Lawang menyimpulkan inti konsep kepercayaan sebagai berikut:
a. Hubungan sosial antara dua orang atau lebih, termasuk dalam hubungan ini ada
institusi, yang dalam pengertian ini diwakili orang.

b. Harapan yang ada akan tergantung dalam hubungan ini, yang kalau direalisasikan
tidak akan merugikan salah satu atau kedua belah pihak.
c. Interaksi yang memungkinkan hubungan dan harapan itu berwujud (Damsar,
2009:186)
2.3.2

Jaringan Sosial (social network) sebagai Modal Sosial (social capital)
Jaringan adalah ikatan antara simpul ((orang atau kelompok) yang dihubungkan

dengan media (hubungan sosial). Hubungan sosial ini diikat dengan kepercayaan.
Kepercayaan itu dipertahankan oleh norma yang mengikat kedua belah pihak. Ada kerja

antar simpul (orang atau kelompok) yang melalui media hubungan sisal menjadi satu
kerjasama, bukan kerja bersama-sama. Seperti halnya sebuah jaringan (yang tidak putus)
kerja yang terjalin antar simpul itu pasti kuat menahan beban bersama. Dalam kerja
jaringan itu tada ikatan yang tidak dapat berdiri sendiri. Sosial adalah sebagai sesuatu yang
dikaitkan atau dihubungkan dengan orang lain atau menunjuk pada makna subyektif yang
mempertimbangkan perilaku atau tindakan orang lain yang berkaitan dengan pemaknaan
tersebut. ( Damsar 2013: 157-158)
Jaringan sosial merupakan hubungan-hubungan yang tercipta antara banyak dalam
suatu kelompok ataupun antara suatu kelompok dengan kelompok lain. Suatu cirri khas
dari teori jaringan adalah pemusatan perhatian pada struktur mikro hingga makro. Artinya,
bagi teori jaringan, actor (pelaku) mungkin saja individu tetapi mungkin juga kelompok,
perusahaan dan masyarakat.
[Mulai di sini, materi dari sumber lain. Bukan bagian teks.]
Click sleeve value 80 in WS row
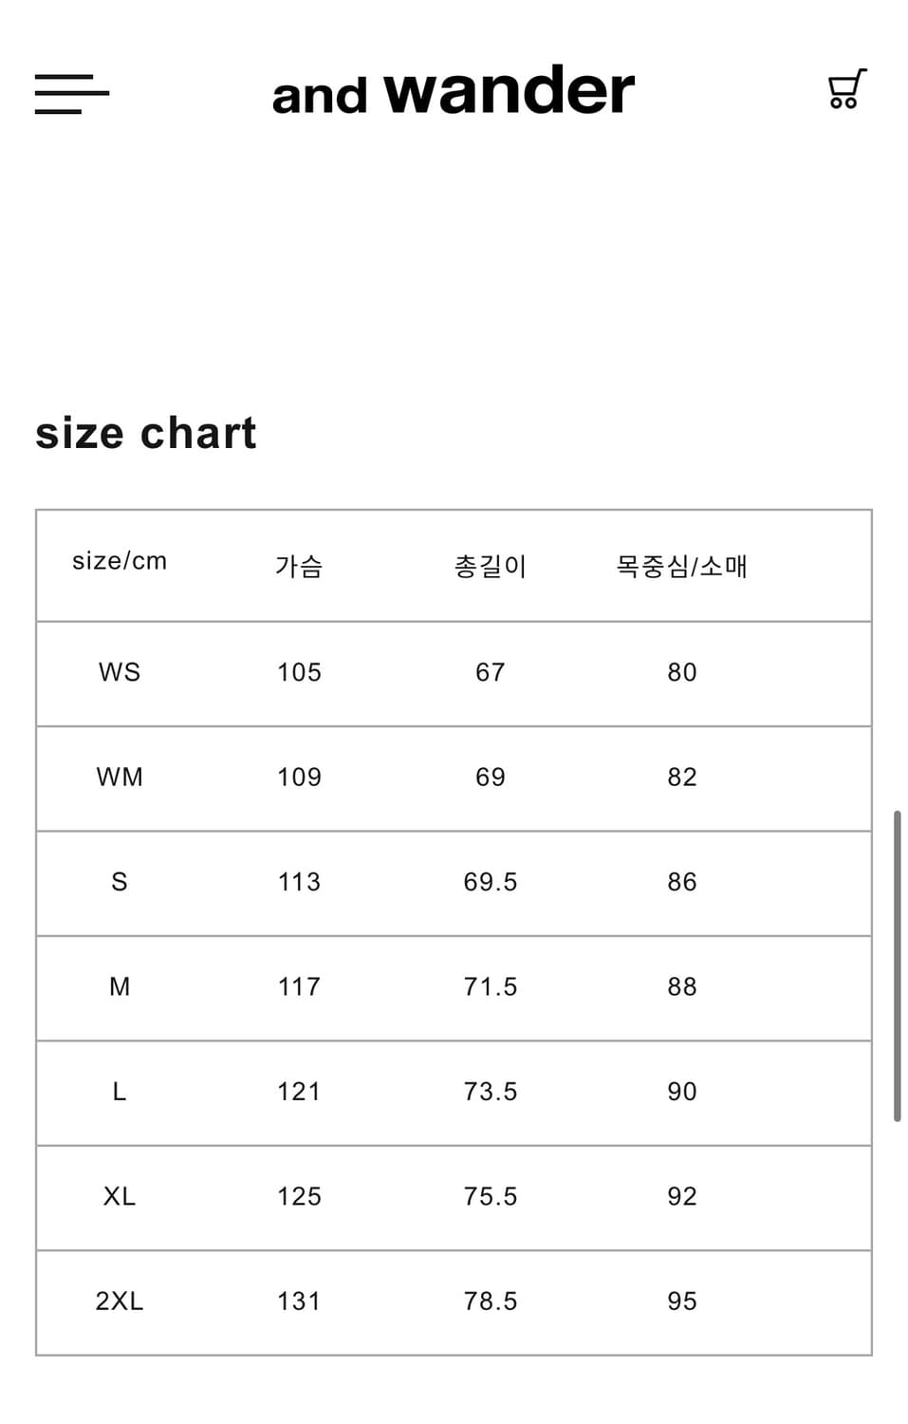coord(681,672)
Hubungan dapat terjadi dalam struktur sosial skala luas
maupun tingkat yang lebih mikrospik (Ritzer, Douglas. 2010: 383)
Kedhusin (Rudito, Famiola 2008: 147) menjadikan bahwa ada tiga jaringan sosial
yaitu:
a. Jaringan individu (ego centris) adalah sebuah jaringan yang berhubungan dengan
modal tunggal atau individu, contohnya teman baik saya. Dalam hal ini ada satu
titik yang menjadi sentral pengamatan.
b. Sedangkan jaringan sosial (social-centric) digambarkan dalam model dan batasan
analisisnya, seperti jaringan antara mahasiswa dalam sebuah kelas, jaringan pekerja
dan manajemen dalam sebuah pabrik atau tempat kerja.
c. Jaringan terbuka (open system) batasan tidak dianggap penting. Sebagai contoh
jaringan politik, jaringan antar perusahaan dan jaringan antara mahasiswa.